Available records.
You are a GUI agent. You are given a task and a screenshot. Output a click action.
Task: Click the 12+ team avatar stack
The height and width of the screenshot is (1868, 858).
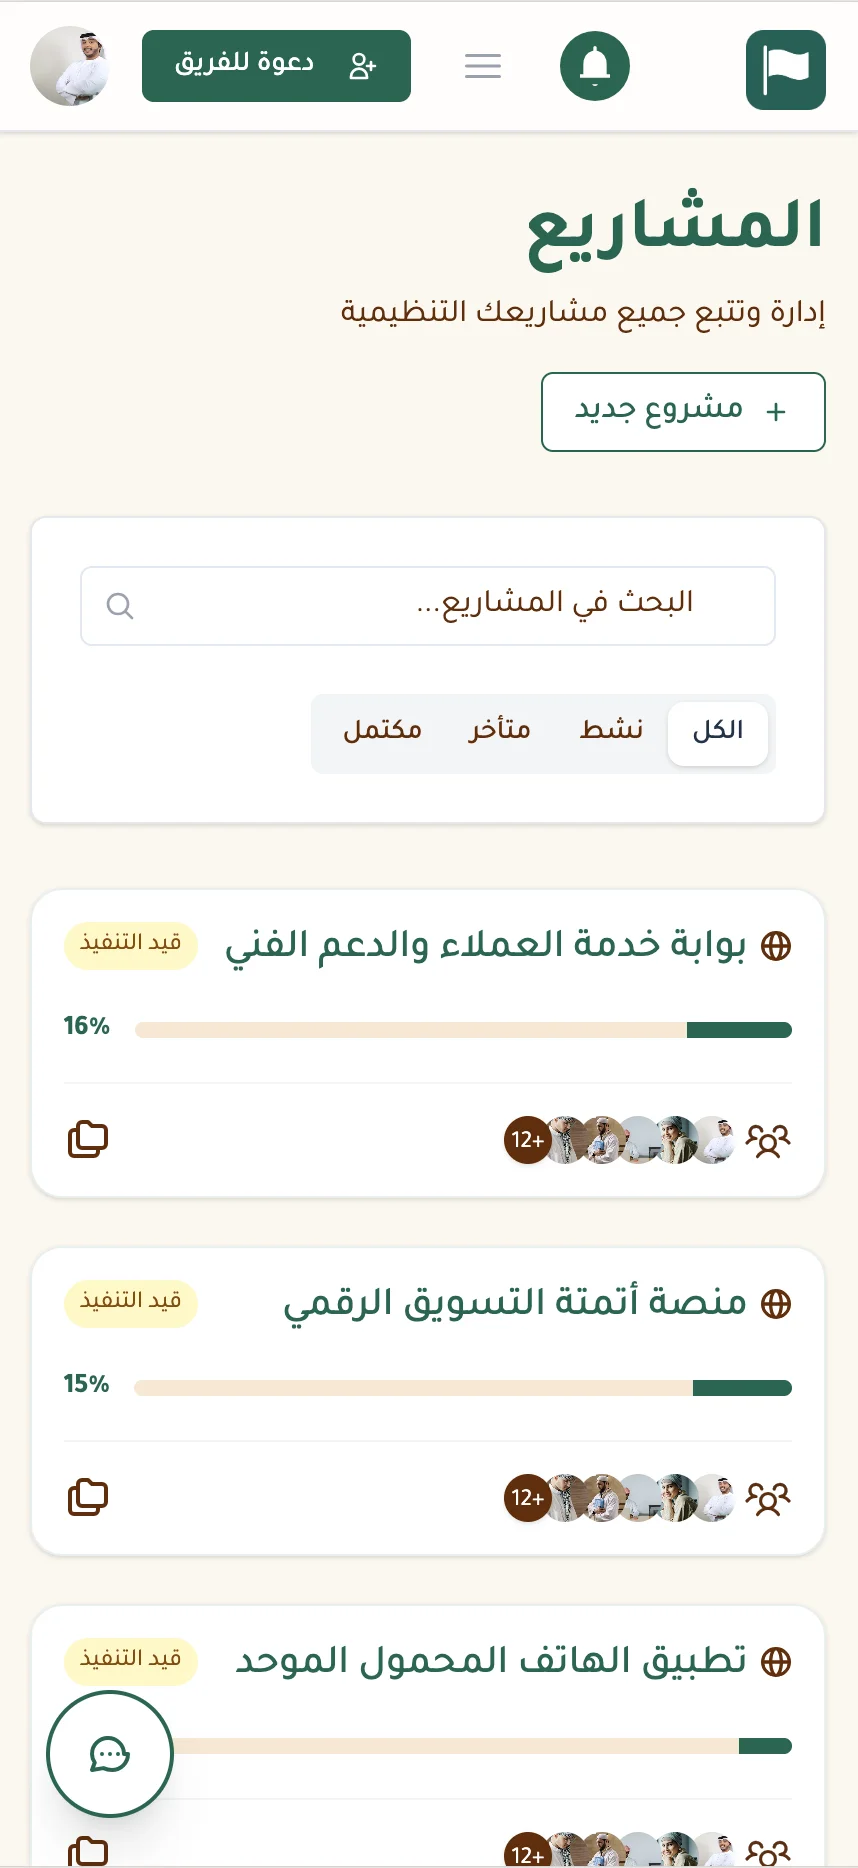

--

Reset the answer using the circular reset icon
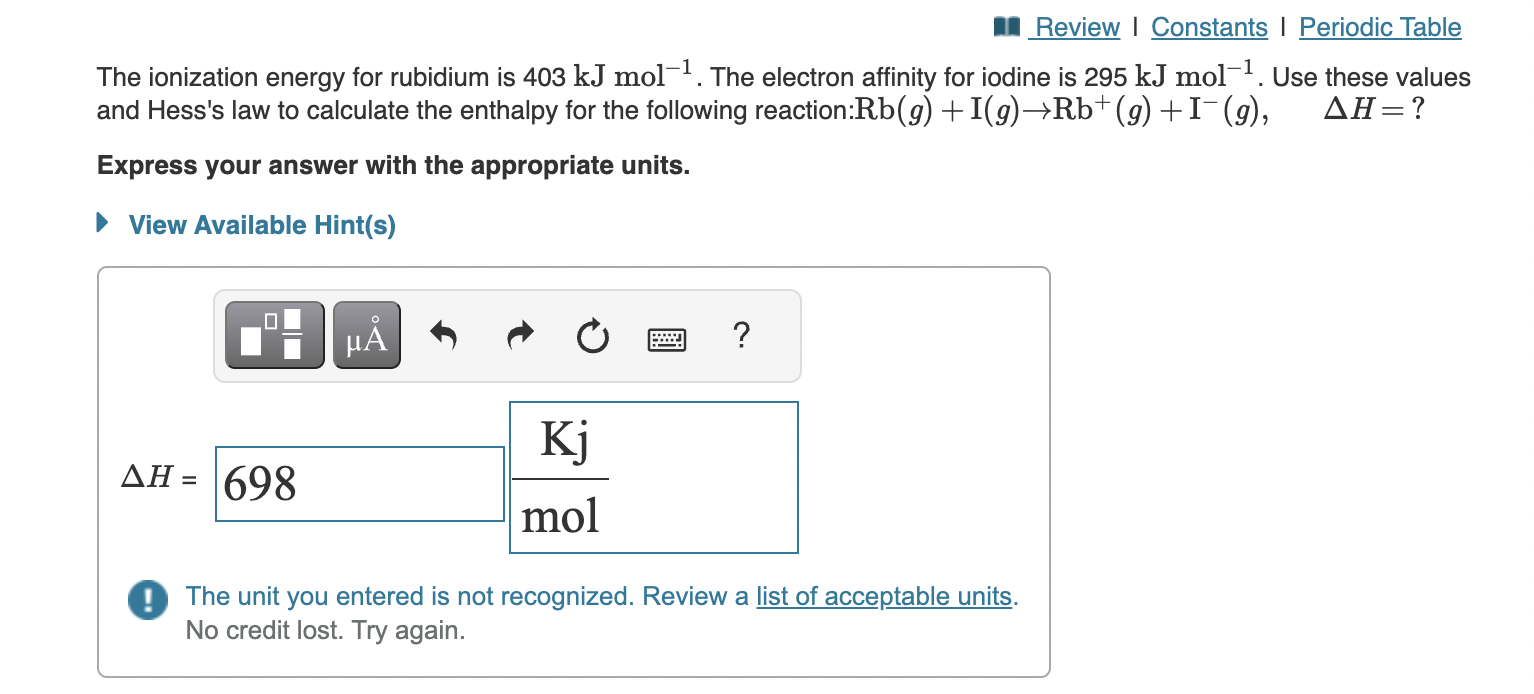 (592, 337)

Your instructions. For the listing above, print only the lines starting at the line containing "Task: Click the 12+ team avatar stack" and ending at the line containing "The height and", exactly, both included.

Finished exercise.
Task: Click the 12+ team avatar stack
The height and width of the screenshot is (1868, 858).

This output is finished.